Enfin, notons que les Coréens du Japon demeurent des victimes collatérales des relations géopolitiques toujours tendues entre le Japon et la Corée du Nord en particulier. Les « coréens japonais » sont des boucs-émissaires tout trouvés lorsque les tensions se cristallisent entre les deux pays, que ce soit à la fin des années 70 lorsque la Corée du Nord a enlevé des citoyens japonais ou plus récemment avec les tirs de missiles nord-coréen et son programme de recherche nucléaire. Dans ces moments de peur légitime, des Japonais se tournent vers les Coréens du Japon pour les rendre responsables de la situation, que ces derniers soutiennent ou non le régime nord-coréen. L’extrême-droite japonaise est particulièrement active depuis les années 2000 dans la diffusion d’idées violemment anti-coréennes, couvertes par une « liberté d’expression » permissive en matière de racisme.

Les commerce de rue sont souvent tenus par des Coréens tout comme les boucheries (jugées impropres). Source : flickr

Victimes de discriminations au quotidien, on comprend pourquoi les Coréens se sont regroupés pour faire front, se soutenir les uns les autres et créer leurs propres entreprises puisqu’ils ne trouvaient pas d’emploi dans la société. Pour supporter leur vie, ils devaient aussi se raccrocher à l’idée que la Corée du Nord représentait un paradis, sans forcément toujours y croire.

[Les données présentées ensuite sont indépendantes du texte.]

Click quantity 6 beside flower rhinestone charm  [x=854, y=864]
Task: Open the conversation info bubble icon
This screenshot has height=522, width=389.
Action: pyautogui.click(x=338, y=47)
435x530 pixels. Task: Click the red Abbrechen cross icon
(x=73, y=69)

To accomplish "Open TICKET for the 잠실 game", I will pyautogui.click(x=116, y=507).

Le Nord uniquement ! Pour cause, après la guerre, la Corée du Sud a tout bonnement abandonné ses citoyens expatriés à leur sort pendant que le Nord les reconnaissait comme « ses enfants » – dans un but politique – et envoyait des subsides pour construire des écoles. Encore aujourd’hui, les Coréens âgés du Japon se rappellent de l’aide que le Nord leur a apporté et lui demeurent fidèles alors même que 93% des Coréens originellement venus vivre au Japon venaient du sud de la Corée. L’opération de séduction Nord-Coréenne a donc porté ses fruits, le tout aidé par le rejet « naturel » et le racisme ordinaire des japonais.

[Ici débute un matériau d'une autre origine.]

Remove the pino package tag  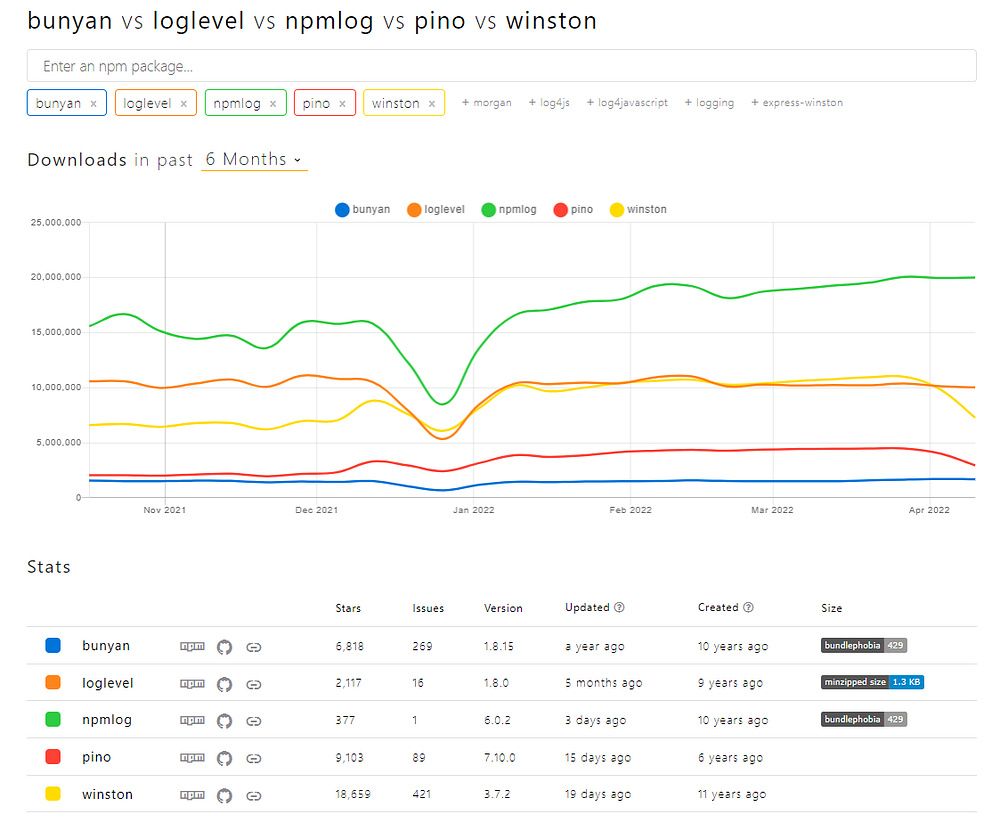click(x=342, y=103)
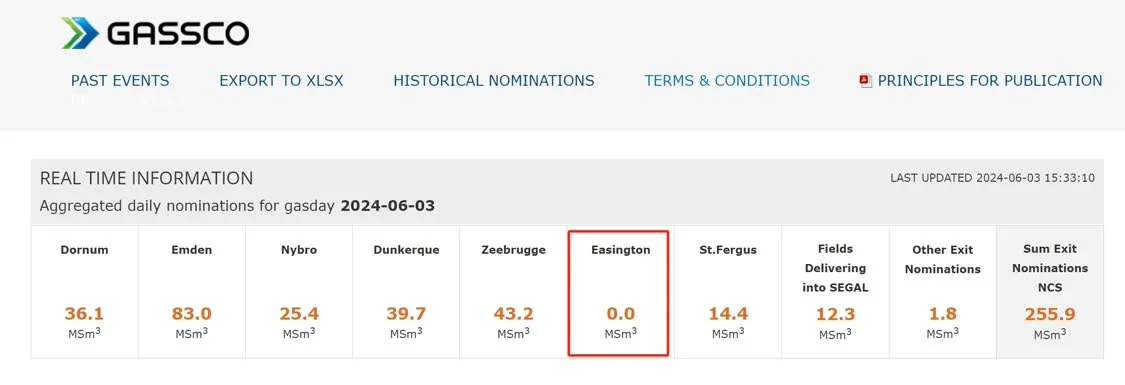Click the Real Time Information heading
Screen dimensions: 1125x385
point(146,178)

Pour conclure, force est de constater que la situation des Coréens au Japon reste dans une impasse. Tant qu’ils subiront un rejet de la part de la société japonaise, les Zainichi n’ont pour d’autre alternative que de se fondre le mieux possible dans la masse ou de se communautariser. Une vie à part et entre-soi qui peut renforcer le sentiment anti-coréen des Japonais. La boucle de ce cercle vicieux est bouclée. Il semblerait enfin bien simpliste de rétorquer « qu’ils émigrent ! » à une communauté présente et intégrée au Japon depuis plusieurs générations. Non, l’amélioration de la condition des Coréens au Japon et leur bonne intégration est une question avant tout politique et sociale. Et il appartient aux dirigeants japonais de s’en saisir pour mettre fin à une discrimination qui n’a que trop duré.